As for the bit in bold - I'm actually taking all "breeds" as a blank slate and looking at the specific genetic lineages of each individual, rather than judging the entire breed by some similarities of a few examples.
Here's the telegraph investigation too:
Some other choice quotes from the same article:
"Researchers say that dogs related to 'Killer Kimbo' are responsible for at least 10 violent incidents worldwide"
From the sensation, I would have expected more. Needs context - I wonder how many dogs in other incidents were
not so related, particularly those in the UK?
"Extensive genealogy research seen by The Telegraph shows how decades of inbreeding has created a narrow gene pool of unstable fighting dogs that have become responsible for 70 per cent of dog attack deaths in Britain".

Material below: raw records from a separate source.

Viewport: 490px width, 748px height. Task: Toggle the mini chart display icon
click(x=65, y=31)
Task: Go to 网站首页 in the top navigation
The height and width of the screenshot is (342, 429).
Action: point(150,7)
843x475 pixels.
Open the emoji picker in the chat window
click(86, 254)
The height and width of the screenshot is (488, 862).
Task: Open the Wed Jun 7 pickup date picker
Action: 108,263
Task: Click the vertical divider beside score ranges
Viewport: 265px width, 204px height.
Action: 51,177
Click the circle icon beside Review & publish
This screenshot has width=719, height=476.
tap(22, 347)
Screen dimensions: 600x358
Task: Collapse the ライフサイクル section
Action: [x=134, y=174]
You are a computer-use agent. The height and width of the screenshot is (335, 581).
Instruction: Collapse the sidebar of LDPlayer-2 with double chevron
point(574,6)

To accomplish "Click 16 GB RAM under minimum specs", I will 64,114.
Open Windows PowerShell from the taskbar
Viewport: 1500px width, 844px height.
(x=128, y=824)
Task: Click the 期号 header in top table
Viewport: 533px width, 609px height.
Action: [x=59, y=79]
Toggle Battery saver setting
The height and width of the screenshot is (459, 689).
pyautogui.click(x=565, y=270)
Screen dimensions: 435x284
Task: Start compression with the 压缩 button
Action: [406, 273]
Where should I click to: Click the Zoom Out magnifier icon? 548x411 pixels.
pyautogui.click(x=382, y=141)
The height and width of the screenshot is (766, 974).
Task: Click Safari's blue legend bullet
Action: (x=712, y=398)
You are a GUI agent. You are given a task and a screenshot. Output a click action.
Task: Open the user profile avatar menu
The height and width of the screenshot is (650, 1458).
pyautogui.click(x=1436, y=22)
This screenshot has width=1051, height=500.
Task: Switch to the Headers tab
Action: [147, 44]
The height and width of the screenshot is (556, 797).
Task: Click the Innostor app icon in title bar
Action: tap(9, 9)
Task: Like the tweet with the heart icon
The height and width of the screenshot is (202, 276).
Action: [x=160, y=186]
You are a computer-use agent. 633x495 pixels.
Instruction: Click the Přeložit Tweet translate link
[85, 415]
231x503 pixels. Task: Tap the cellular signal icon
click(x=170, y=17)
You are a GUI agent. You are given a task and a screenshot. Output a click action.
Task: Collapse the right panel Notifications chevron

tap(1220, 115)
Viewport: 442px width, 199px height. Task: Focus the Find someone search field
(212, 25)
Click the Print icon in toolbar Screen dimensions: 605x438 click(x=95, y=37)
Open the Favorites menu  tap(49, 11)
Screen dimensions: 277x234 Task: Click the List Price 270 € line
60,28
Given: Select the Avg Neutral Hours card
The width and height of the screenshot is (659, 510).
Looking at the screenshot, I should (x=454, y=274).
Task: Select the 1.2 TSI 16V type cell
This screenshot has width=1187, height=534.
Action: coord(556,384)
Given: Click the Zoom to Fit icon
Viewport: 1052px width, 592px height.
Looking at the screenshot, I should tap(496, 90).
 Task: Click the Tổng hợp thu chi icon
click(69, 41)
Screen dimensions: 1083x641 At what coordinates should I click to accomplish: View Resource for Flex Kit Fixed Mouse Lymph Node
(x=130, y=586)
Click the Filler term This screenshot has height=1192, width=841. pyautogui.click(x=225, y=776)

The inferrence being that they all come from this lineage, when at least 50% clearly have not.
"She told The Telegraph she was concerned by the number of dogs related to an animal with a history of violence in its bloodline."
I understand the actual animal in question has no such history, and it's only in some of the descendants that problems have been asserted, particularly those where the re-breeders and subsequent owners have loaded the dogs with steroids and subjected them to abusive fight-training methods.
“Kimbo bled into all those bloodlines because he was early on and he was so dominant in breeding. There are some good bloodlines where Kimbo isn’t there, but there are many where he is.”
Yes, but they're all the same "breed", right? Let's just judge them on the traits most convenient to our agenda, shall we?
“Kimbo is known amongst a lot of the breeders as ‘Killer Kimbo’ because his offspring have been documented to carry a rage that is not normal in the XL American Bully breed,” he told the Telegraph.
Not normal? Really?
But I'm reliably informed that the whole breed is genetically bred as murder machines...
"Mr Smith insists the breed is normally docile. He said it was the task of responsible breeders to watch for “anti-human aggression” in specific animals and to act to stop it.
He said there were one of two notorious lines of the animal that had been used to sire animals that had attacked or killed people. He said it was wrong to demonise all XL bullies.
Mr Smith said he once had to euthanise a female dog he had bought to sell because she showed such traits".
Different perspective but with similar inferrences as above, which leaves more uncertainty and need for detailed context.
If breed means nothing at all, then where are all the chavs with ferocious Poodles, Labradors and Greyhounds? Where are all the chavs with dogs that aren't physically intimidating? At the very least the breed determines potential danger from physical prowess. And that alone is astonishing in XL Bullies. Hardly surprising that dogs bred for fighting have physical attributes that make them effective fighters.
Breed is almost entirely defined by physical appearance alone.
Their individual genetics determines behaviour, which in the case of chavs requires high sensitivity and response to training - This is also why Chavs don't have dogs that are physically even more dangerous, because the little retards wouldn't be able to dominate such strong and independent dogs like they do the Bullys.
It's almost as if the dogs were named for the sort of individual who wants them, ie one who will bully them.
Honestly I think the vast, vast majority of us that have no skin in this game are not going to be overly upset by the withdrawal of these kinds of pit fighting dogs. They don't appeal to normal dog owners. They look vicious, they are commonly owned by chavs, there's hardly anything to recommend them at all.
You're not wrong with this. Not in the slightest.
However, the problem lies in how ineffective such bans have been (several thousand new UK Pitbulls every year, despite them all being illegal), and how the previous one actually resulted in us getting XLBs in the first place. The root cause is the sort of people that want these dogs, and the fact that they can do this to just about any other dog breed unless we focus on ******* it up for the rest of us.